(Saved entries)
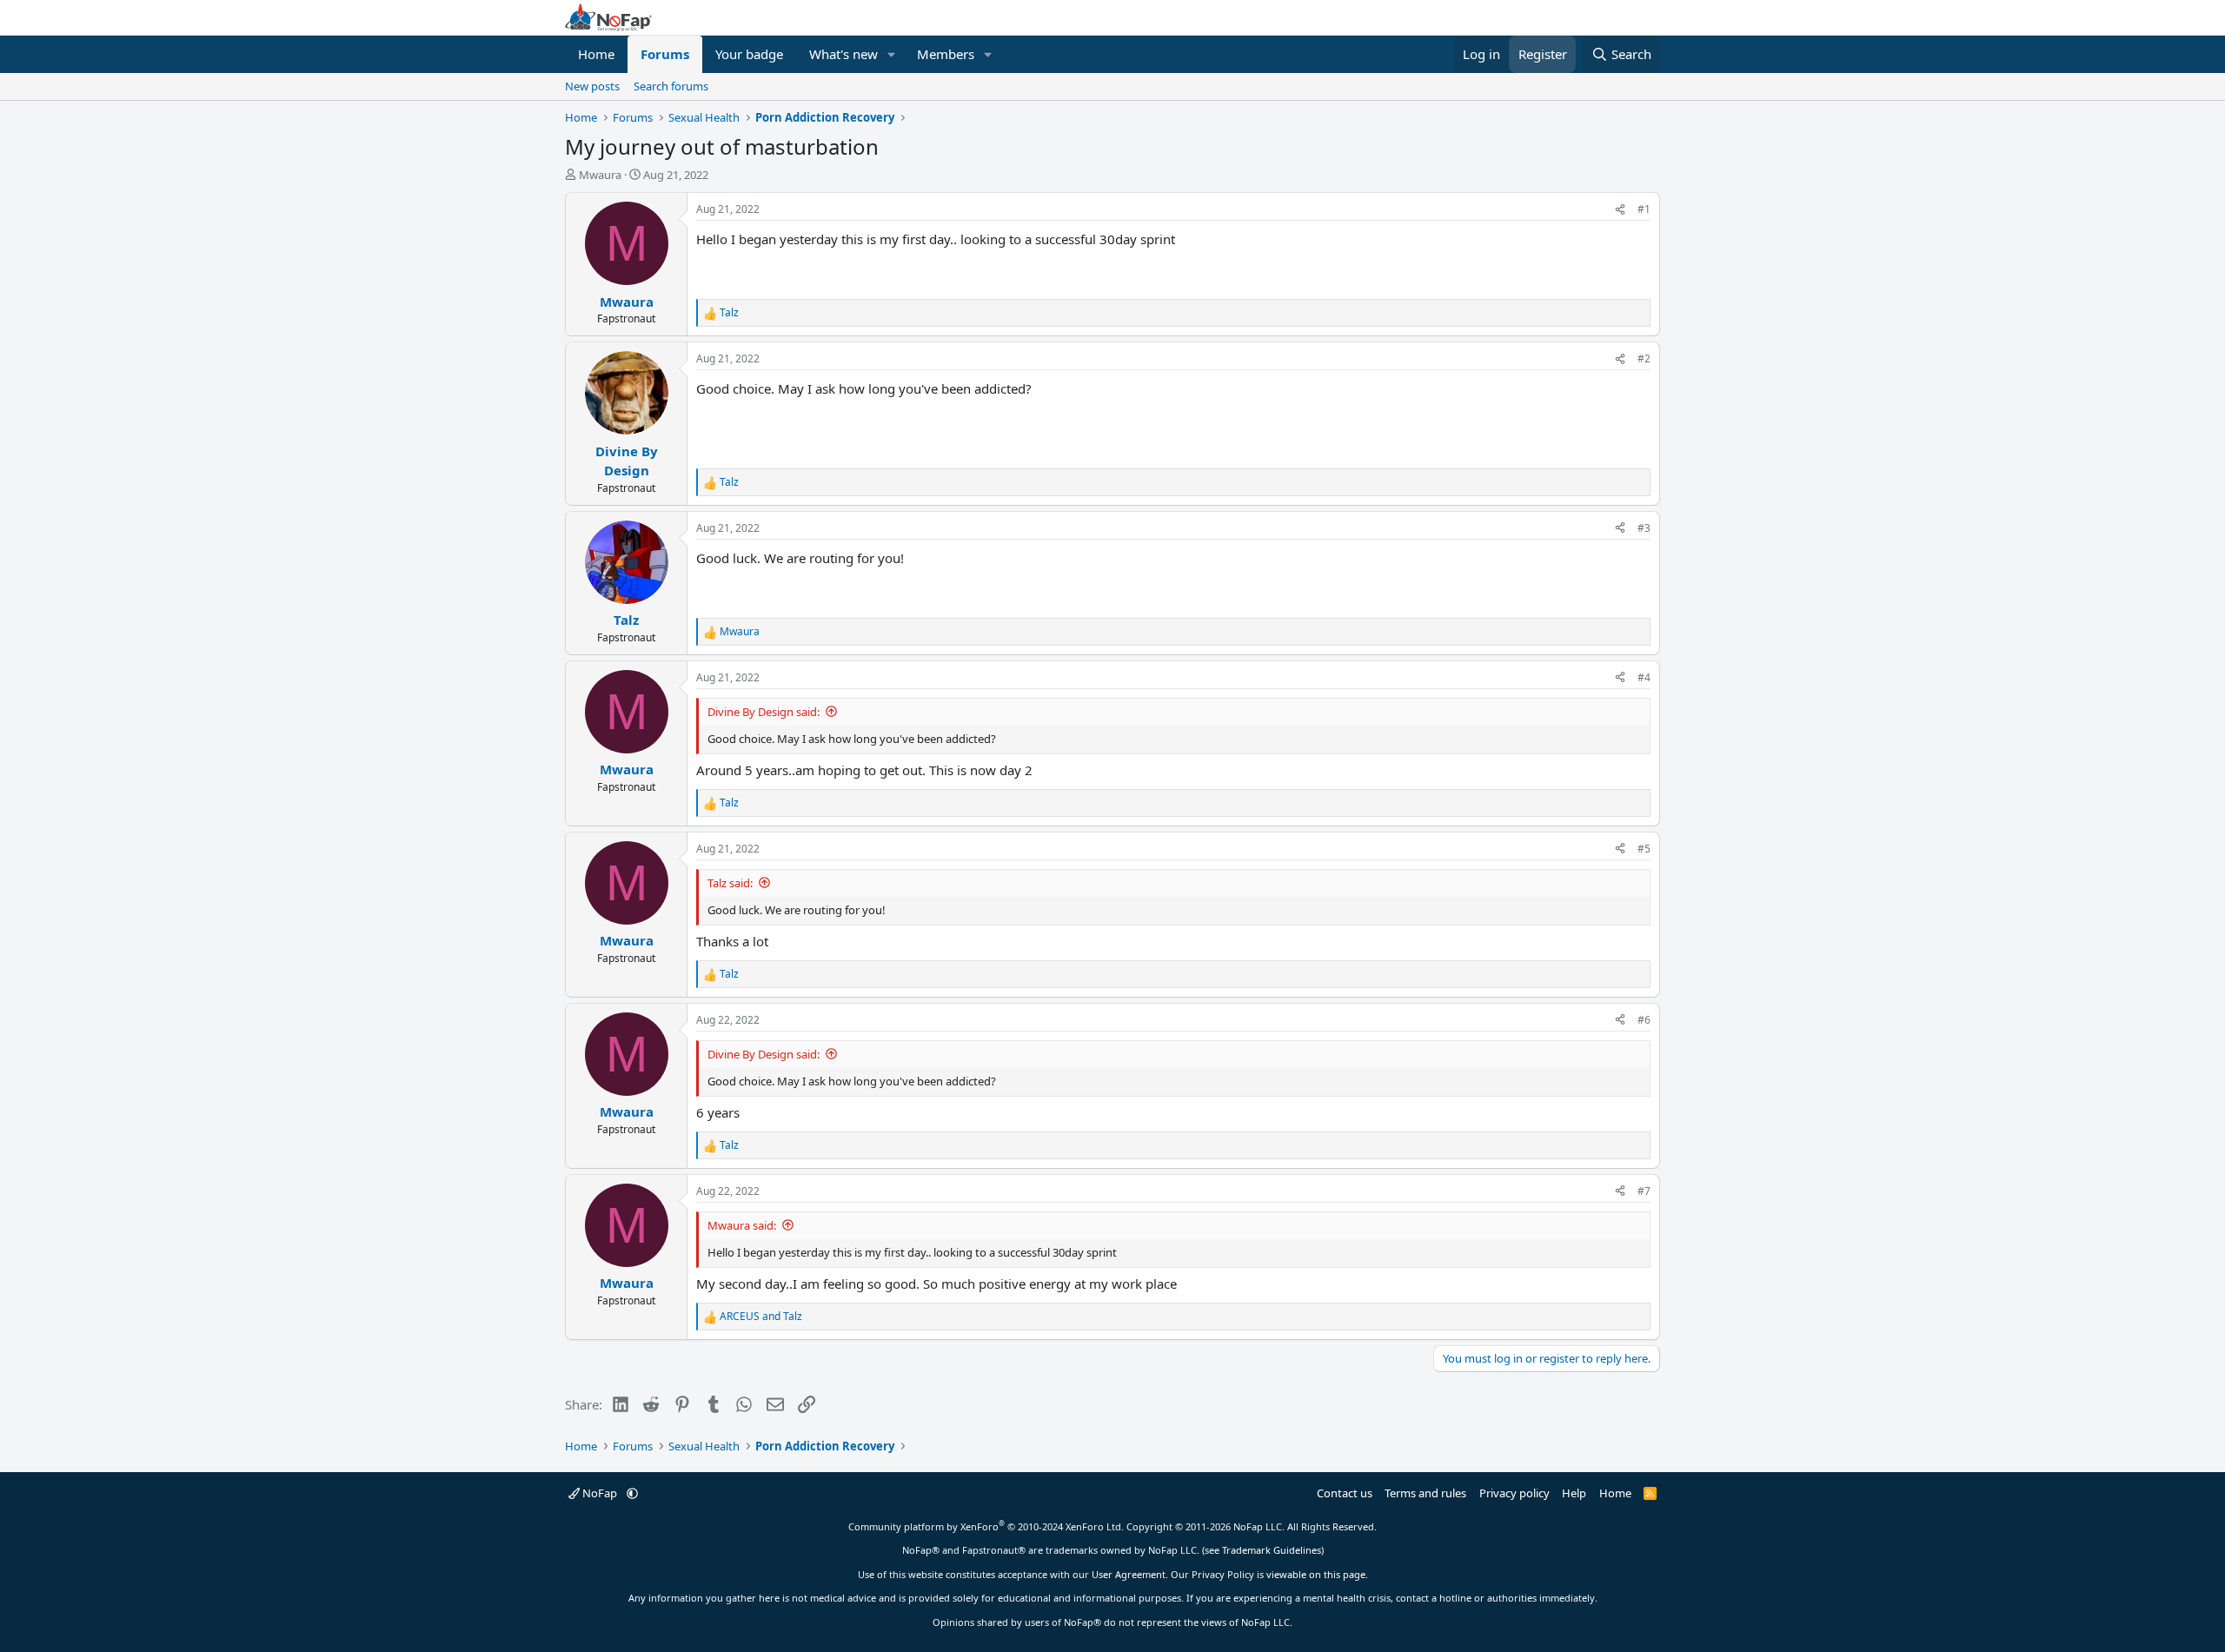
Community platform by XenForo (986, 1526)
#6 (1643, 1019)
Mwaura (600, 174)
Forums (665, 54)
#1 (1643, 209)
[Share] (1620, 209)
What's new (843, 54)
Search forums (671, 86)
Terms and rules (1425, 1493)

### Requirement
Give every entry again verbatim, with no pictures.

### Result for this exercise
Community platform by XenForo (986, 1526)
#6 (1643, 1019)
Mwaura (600, 174)
Forums (665, 54)
#1 (1643, 209)
[Share] (1620, 209)
What's new (843, 54)
Search forums (671, 86)
Terms and rules (1425, 1493)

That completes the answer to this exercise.